Work request -> Go through the listing and set it down exactly, leaving out its pictures.

Input for this task ->
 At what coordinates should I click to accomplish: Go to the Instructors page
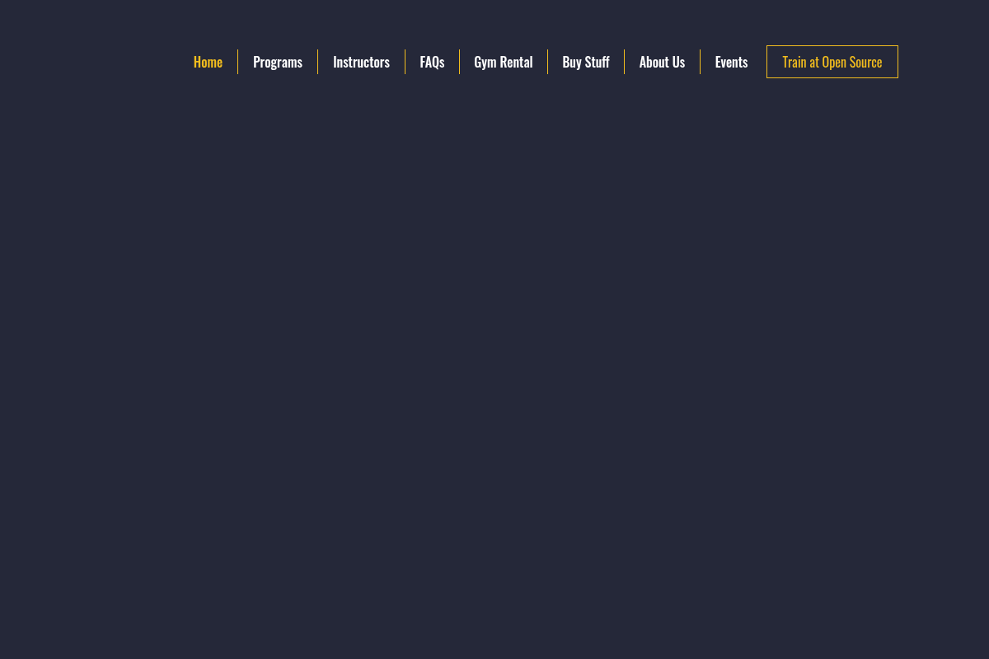(x=361, y=62)
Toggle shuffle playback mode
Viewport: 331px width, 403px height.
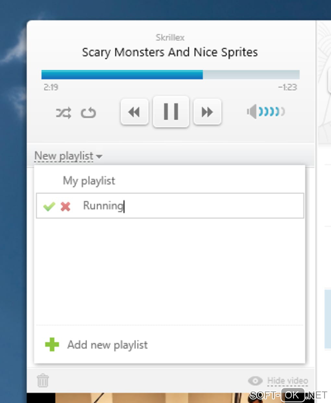63,113
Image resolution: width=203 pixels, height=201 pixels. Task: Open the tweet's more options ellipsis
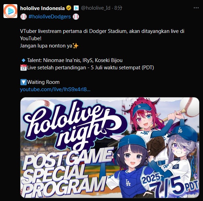[x=196, y=8]
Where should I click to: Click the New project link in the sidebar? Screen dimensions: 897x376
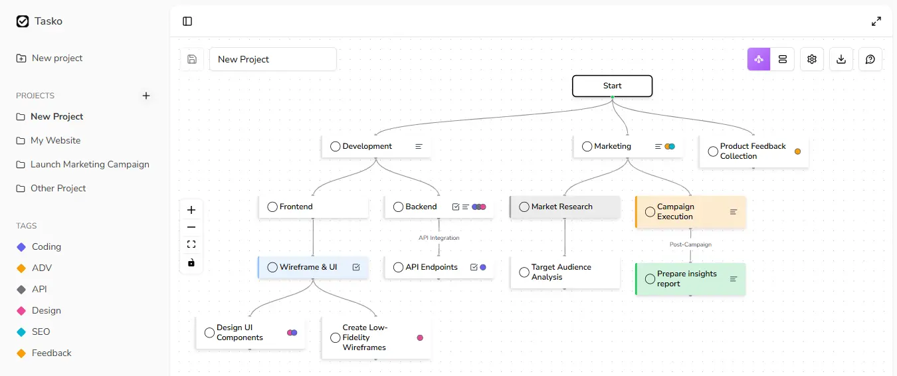[x=57, y=58]
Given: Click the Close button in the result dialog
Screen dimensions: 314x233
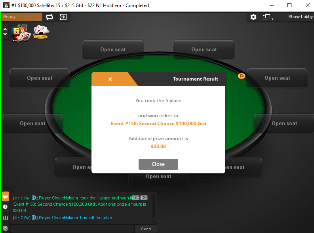Looking at the screenshot, I should 158,164.
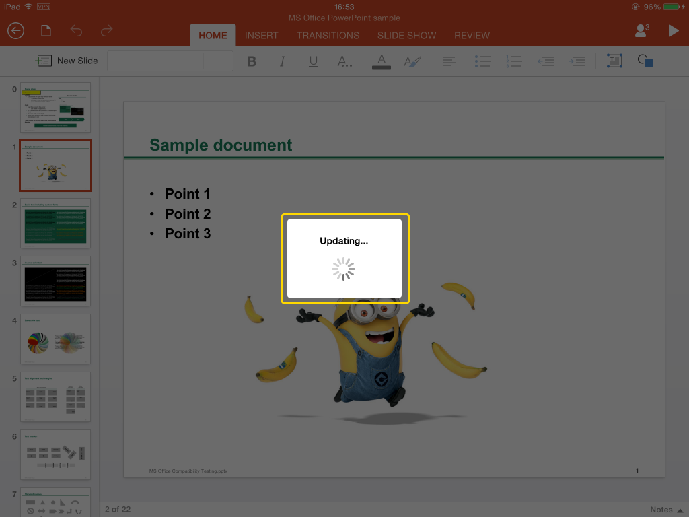The width and height of the screenshot is (689, 517).
Task: Toggle underline formatting
Action: [314, 61]
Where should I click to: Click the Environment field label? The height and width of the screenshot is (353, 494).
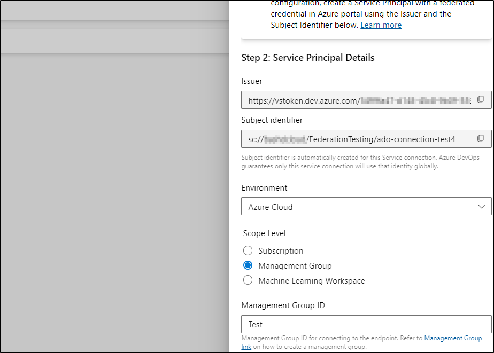click(x=264, y=188)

Exercise solution ->
 At what coordinates should I click to accomplish: Go to the Instructors page
(x=361, y=62)
Toggle shuffle playback mode
Viewport: 331px width, 403px height.
63,113
Image resolution: width=203 pixels, height=201 pixels. Task: Open the tweet's more options ellipsis
[x=196, y=8]
Where should I click to: Click the New project link in the sidebar? Screen dimensions: 897x376
[x=57, y=58]
Given: Click the Close button in the result dialog
Screen dimensions: 314x233
Looking at the screenshot, I should 158,164.
The width and height of the screenshot is (689, 517).
Task: Toggle underline formatting
Action: [314, 61]
Where should I click to: Click the Environment field label? The height and width of the screenshot is (353, 494).
click(x=264, y=188)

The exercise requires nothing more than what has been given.